“Do you talk politics?”

“No—we play cards. Why do you look at me like that?”

“You never cared for cards before.”

“No; but what the devil am I to do? I can’t read, because of these cursed eyes of mine—and the hammering in my head. . . . And I’ve counted all the farms up and down the valley now. There are fifty in all. And on the farm here there are just twenty-one houses, big and little. What the devil am I to take to next?”

Merle sighed. “It is hard,” she said. “But couldn’t you wait till the evening to play cards—till the children are in bed—then I could play with you. That would be better.”

“Thank you very much. But what about the rest of the day? Do you know what it’s like to go about from dawn to dark feeling that every minute is wasted, and wasted for nothing? No, you can’t know it. What am I to do with myself all through one of these endless, deadly days? Drink myself drunk?”

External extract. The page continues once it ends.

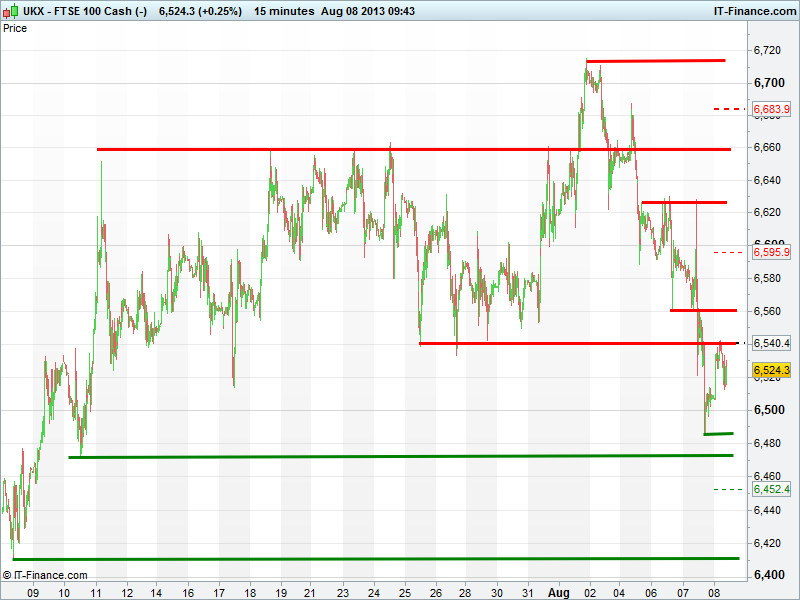Select the short red line at the chart's peak
800x600 pixels.
coord(655,61)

“Couldn’t you try cutting firewood for a little?”

“Firewood?” He whistled softly. “Well, that’s an idea. Ye—yes. Let’s try chopping firewood for a change.”

Thud, thud, thud!

But as he straightened his back for a breathing-space, the whirr, whirr of Raastad’s mowing machine came to him from the hill-slope near by where it was working, and he clenched his teeth as if they ached. He was driving a mowing machine of his own invention, and it was raining continually, and the grass kept sticking, sticking—and how to put it right—put it right? It was as if blows were falling on festering wounds in his head, making him dance with pain. Thud, thud, thud!—anything to drown the whirr of that machine.